Academic institutions have been paying honorarium payments to foreign guest speakers, including foreign heads of state and other foreign dignitaries, for decades. Because of their concern about unauthorized employment of aliens and the complex and time-consuming procedures required to obtain work-authorized status, institutions urged Congress to enact legislation legalizing the existing situation. Congress finally complied, enacting section 431 of the American Competitiveness and Workforce Improvement Act (ACWIA) of 1998. ACWIA amended section 212 of the Immigration and Naturalization Act (INA) by noting;
Section (p)(1) defines institutions and organizations as an institution of higher education or a related or affiliated nonprofit entity or a nonprofit research organization or a Government research organization.
On May 30, 2002, INS issued proposed regulations. Although regulations are not binding until they become final, the proposed regulations offer helpful definitions.
ACWIA covers aliens admitted on a temporary visit for business (B-1) or a temporary visit for pleasure (B-2). Also covered are aliens admitted under the visa waiver program (VWB and VWT respectively), aliens from Canada exempt from the visa requirements, and aliens whose activity venue is covered by a valid border-crossing card.
The American Heritage Dictionary defines an honorarium as “A payment given to a professional person for services for which fees are not legally or traditionally required.” The proposed regulations define an “honorarium” as a gratuitous payment of money or any other thing of value to a person for the person’s participation in a usual academic activity for which no fee is legally required. The immigration service's interpretation that an honorarium not be “legally required” is inconsistent with the current practice of agreement in advance on a speaker fee.

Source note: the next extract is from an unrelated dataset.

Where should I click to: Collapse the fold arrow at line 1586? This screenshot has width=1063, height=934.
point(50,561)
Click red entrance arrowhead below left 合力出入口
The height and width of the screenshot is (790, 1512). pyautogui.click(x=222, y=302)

An honorarium may be of any dollar amount with no minimum or maximum dollar amount required. An honorarium is altogether different from a salary that an alien receives on a continuing basis. The proposed regulations describe honorarium recipients as neither an employee nor a contractor for services of the sponsoring institution. However, an honorarium recipient for tax purposes is generally considered an independent contractor. (Alien employees of the organization may also receive an honorarium payment.)
Usual Academic Activities
The regulations propose a broad definition of “usual academic activities” that includes lecturing, teaching and sharing knowledge, performances, master classes, readings, and meeting of boards or committees that benefit the institution. However, they place limitations on the commercial nature of events such as performances. Events must be open to students and/or the general public free of charge with no sale of general admission tickets for the activity to be a “usual academic activity.”

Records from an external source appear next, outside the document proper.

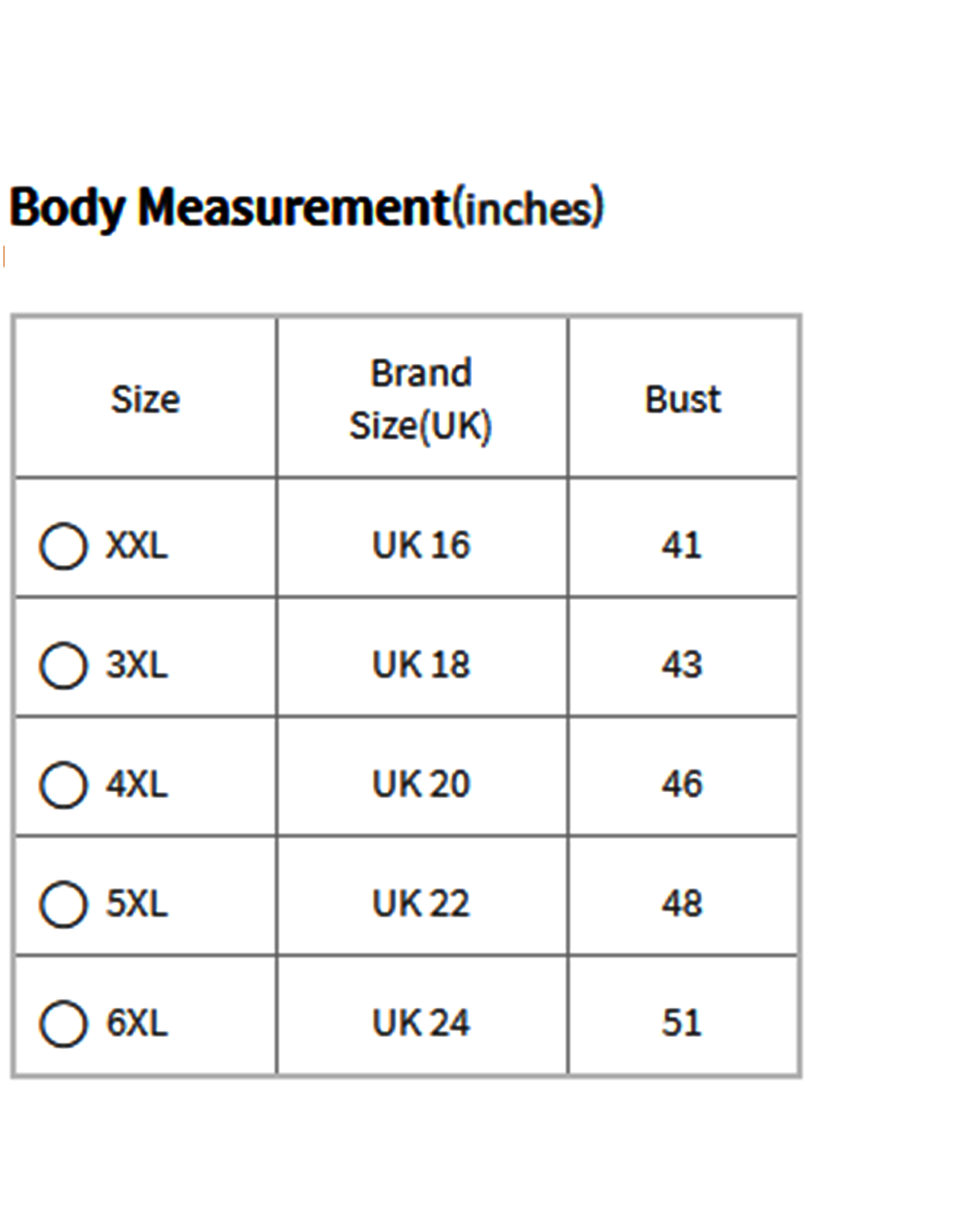Select the UK 20 cell
Viewport: 980px width, 1228px height.
pyautogui.click(x=421, y=784)
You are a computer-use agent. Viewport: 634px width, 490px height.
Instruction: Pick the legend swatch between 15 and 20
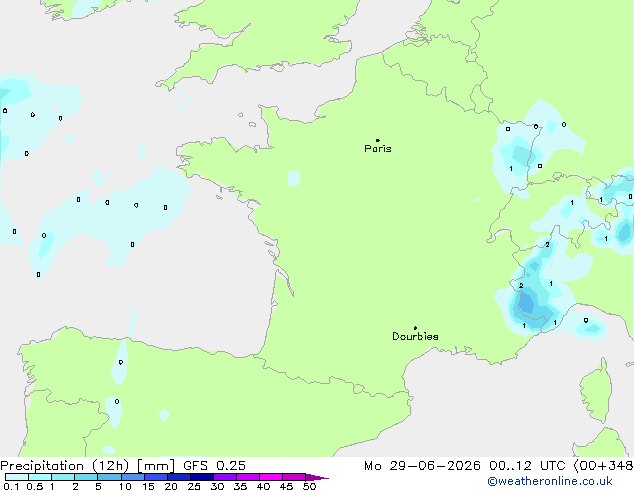coord(156,477)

Limits on Frequency of Activities
During a 6-month period, an individual may accept an honorarium and reimbursement of associated expenses from no more than 5 organizations, and that the event may not last more than 9 days at any single institution (called the “9/5/6 Rule”). The alien may be at the institution longer than 9 days, however. The number-of-days limitation applies only to “the event.”

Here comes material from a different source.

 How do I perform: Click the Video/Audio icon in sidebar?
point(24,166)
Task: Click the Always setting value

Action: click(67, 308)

The proposed regulations define a “single institution” to include an institution that has more than one campus. However, an institution will only be treated as a single institution if the individual is paid with one honorarium payment for the same activity, such as the same lecture, that is repeated at multiple campuses. If the alien receives honoraria from multiple campuses for different activities, such as different lectures at each campus, each activity resulting in an honorarium payment must be charged against the overall 5 visits allowed during the 6-month period.
U.S. Tax Implications
Honorarium payments made to nonresident recipients are subject to 30 percent withholding unless a tax treaty exemption applies. Honorarium recipients wishing to claim a tax treaty exemption from the withholding tax must provide a completed and signed Form 8233 prior to payment. These payments must be reported on Form 1042-S (not Form 1099).
Paula Singer, Esq. CEO of Windstar Technologies, Inc. and partner in the tax law firm, Vacovec, Mayotte & Singer, Newton, MA has over 25 years of experience providing advice and compliance services to employers on cross-border employment matters. For more information, visit www.windstar.com. For additional information, call 1-800-259-6398 or email: email@example.com.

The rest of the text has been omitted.